__SOURCE EXTRACT__:
Test 3: Mixed Old and New Jobs

# 1. Create Request A with old threshold (50%)
# → Jobs use threshold=50

# 2. Admin changes to 55%

# 3. Create Request B with new threshold (55%)
# → Jobs use threshold=55

# 4. Both requests work correctly:
# → Request A fires at 50%, message says "50%" ✅
# → Request B fires at 55%, message says "55%" ✅

Summary

What Changed:

  1. Job names: tat50tat-threshold1 (generic)
  2. Job data: Now includes actual threshold percentage
  3. Messages: Dynamic based on threshold from job data
  4. Scheduling: Reads thresholds from database configuration
  5. Cache: Automatically cleared on config update

What Didn't Change:

  1. Database schema (admin_configurations already has all needed fields)
  2. API endpoints (no breaking changes)
  3. Frontend UI (works exactly the same)

__REQUIRED WORK__:
1. In the threshold notes, what happens to the cache when the configuration is updated?
2. List every item that the threshold notes place under "What Didn't Change:".
3. Carry on writing the threshold notes, beginning right after their final sentence.

__STORED DATA__:

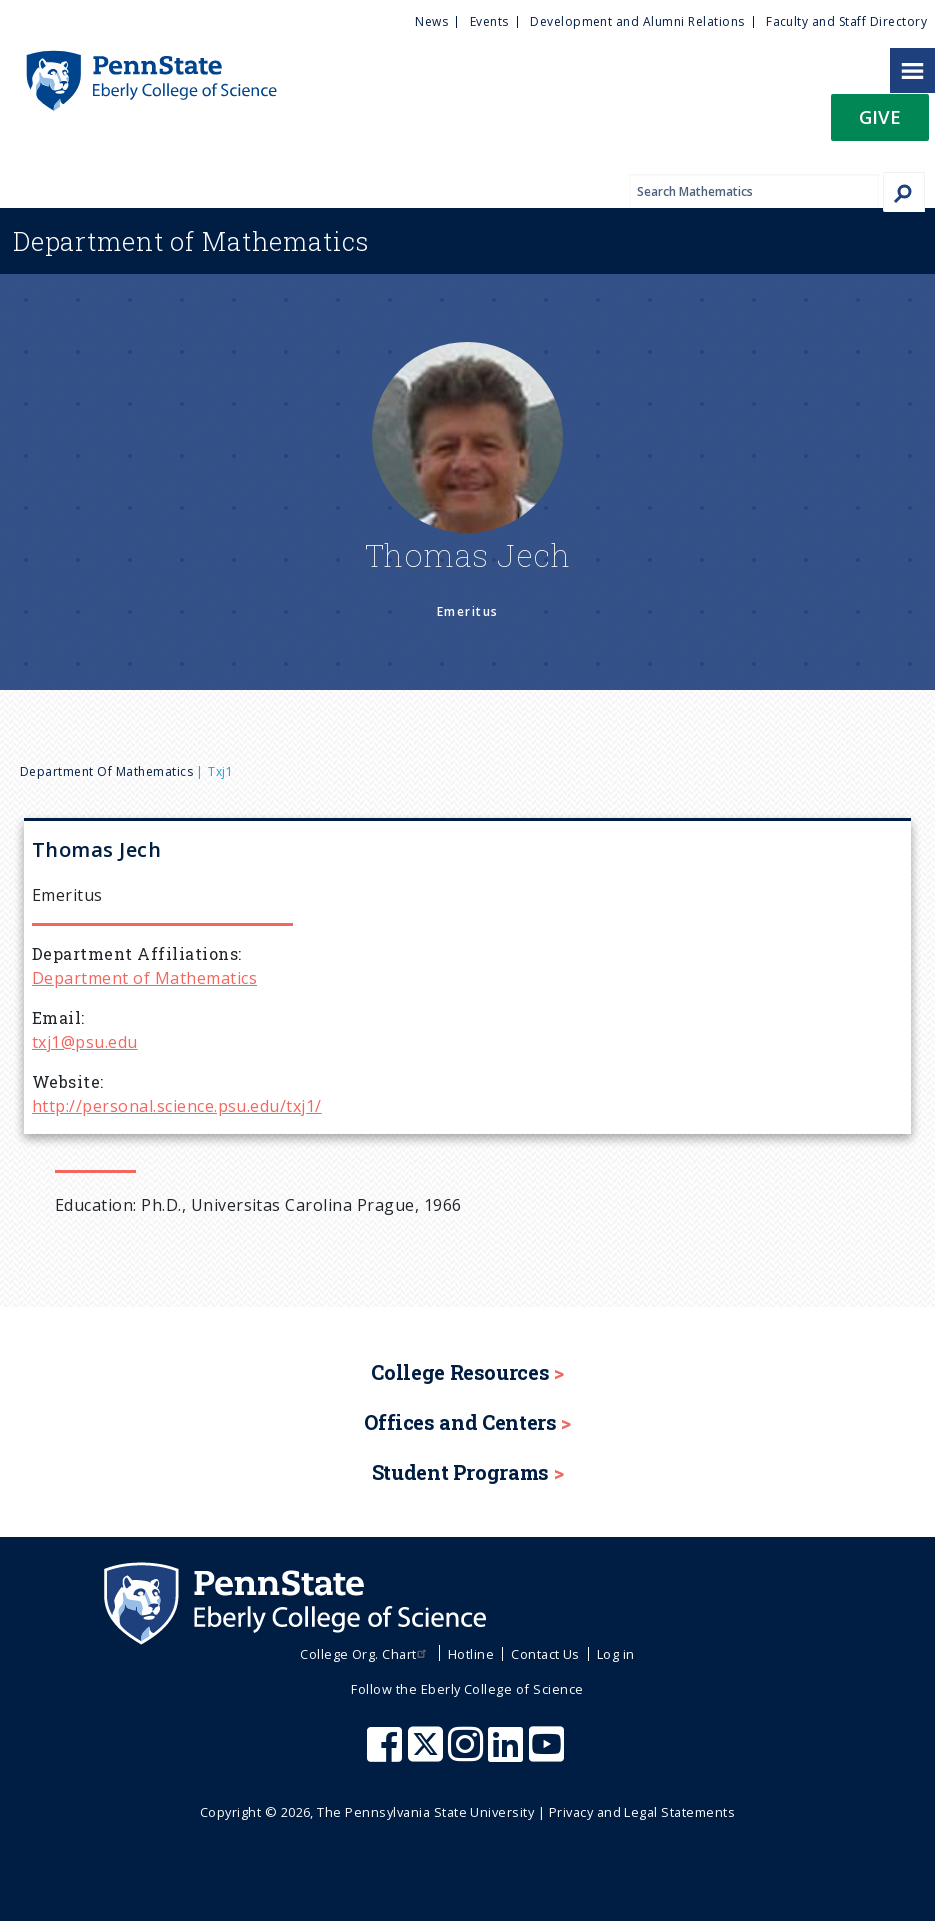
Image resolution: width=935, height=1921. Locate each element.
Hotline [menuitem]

__RESULTS IN ORDER__:
1. It is automatically cleared.

2.
- Database schema (admin_configurations already has all needed fields)
- API endpoints (no breaking changes)
- Frontend UI (works exactly the same)

3.
  4. Cancellation logic (still works, just uses new names)

Benefits:

  1. No Job Name Conflicts: Generic names work for any percentage
  2. Accurate Messages: Always show actual threshold used
  3. Config Flexibility: Admin can change thresholds anytime
  4. Backward Compatible: Existing jobs complete normally
  5. Reliable Cancellation: Works regardless of threshold value
  6. Immediate Effect: New requests use updated thresholds immediately

Files Modified

  1. Re_Backend/src/services/configReader.service.ts - NEW (configuration reader)
  2. Re_Backend/src/services/tatScheduler.service.ts - Updated job scheduling
  3. Re_Backend/src/queues/tatProcessor.ts - Updated job processing
  4. Re_Backend/src/controllers/admin.controller.ts - Added cache clearing

Configuration Keys

Key Description Default Example
TAT_REMINDER_THRESHOLD_1 First warning threshold 50 55 (sends alert at 55%)
TAT_REMINDER_THRESHOLD_2 Critical warning threshold 75 80 (sends alert at 80%)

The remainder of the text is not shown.